ABSTRACT

The oldest Shinto cosmology presents merely a particular form of the ordinary tripartite division of the visible universe into the upper world of the firmament where the gods and goddesses dwell and where they settle their affairs in tribal council under the authority of the great deities of the upper sky, the middle world of men on the surface of the earth, and the lower world of darkness where live evil and violent spirits ruled over by the great earth mother.
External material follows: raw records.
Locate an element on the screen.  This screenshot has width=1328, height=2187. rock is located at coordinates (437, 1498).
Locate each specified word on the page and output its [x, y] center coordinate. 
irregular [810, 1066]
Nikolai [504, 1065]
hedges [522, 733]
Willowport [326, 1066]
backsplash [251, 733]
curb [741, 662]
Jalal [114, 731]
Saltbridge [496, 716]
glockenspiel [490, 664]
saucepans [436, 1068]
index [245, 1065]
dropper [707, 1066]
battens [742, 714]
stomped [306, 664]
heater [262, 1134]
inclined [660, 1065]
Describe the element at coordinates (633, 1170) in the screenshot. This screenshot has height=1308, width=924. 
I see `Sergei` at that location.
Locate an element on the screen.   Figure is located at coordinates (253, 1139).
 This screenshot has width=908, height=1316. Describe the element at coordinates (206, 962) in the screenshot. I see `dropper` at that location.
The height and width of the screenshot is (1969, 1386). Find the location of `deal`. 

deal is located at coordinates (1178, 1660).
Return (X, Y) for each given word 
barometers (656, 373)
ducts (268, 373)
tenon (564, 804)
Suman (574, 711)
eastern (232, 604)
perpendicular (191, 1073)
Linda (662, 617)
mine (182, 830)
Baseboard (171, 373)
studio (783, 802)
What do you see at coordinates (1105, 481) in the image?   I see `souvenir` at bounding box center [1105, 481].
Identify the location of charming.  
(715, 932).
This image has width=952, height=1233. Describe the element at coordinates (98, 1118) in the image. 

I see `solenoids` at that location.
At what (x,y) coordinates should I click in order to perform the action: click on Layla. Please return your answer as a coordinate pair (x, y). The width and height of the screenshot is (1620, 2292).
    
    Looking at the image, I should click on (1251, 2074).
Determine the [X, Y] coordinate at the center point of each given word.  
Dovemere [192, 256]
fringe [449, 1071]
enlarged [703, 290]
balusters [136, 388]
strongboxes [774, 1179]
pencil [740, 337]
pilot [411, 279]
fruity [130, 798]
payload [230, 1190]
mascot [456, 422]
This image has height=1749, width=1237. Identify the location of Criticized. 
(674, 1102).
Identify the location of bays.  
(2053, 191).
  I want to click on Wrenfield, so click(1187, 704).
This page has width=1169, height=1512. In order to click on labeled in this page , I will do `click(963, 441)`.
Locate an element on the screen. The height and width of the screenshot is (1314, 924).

The lower world is called Yomo-tsu-Kuni or Yomi-no-Kuni, with a probable meaning of " The Night Land." The domain of living men is Utsushi-yo, " The Manifest World." The upper world of everlasting felicity is called Takama-gaHara, meaning " The Plain of the High Sky." It is, first of all, the visible heavens where reside the mysterious powers that make the winds to rush and roar, the storm clouds to gather, the thunders to roll and the lightning to flash, wherein are bodied forth the great spirits of the sun and moon and over-arching sky. The story of how divine beings were sent down from this world in the sky and of how they created the islands of the Japanese archipelago and gave it life in gods and goddesses and all other living things of nature, including man, and of how from these came the primitive society and the state, will be taken up for detailed examination later in connection with the study of the use that is made of the early Shinto world-view in the modern educational system.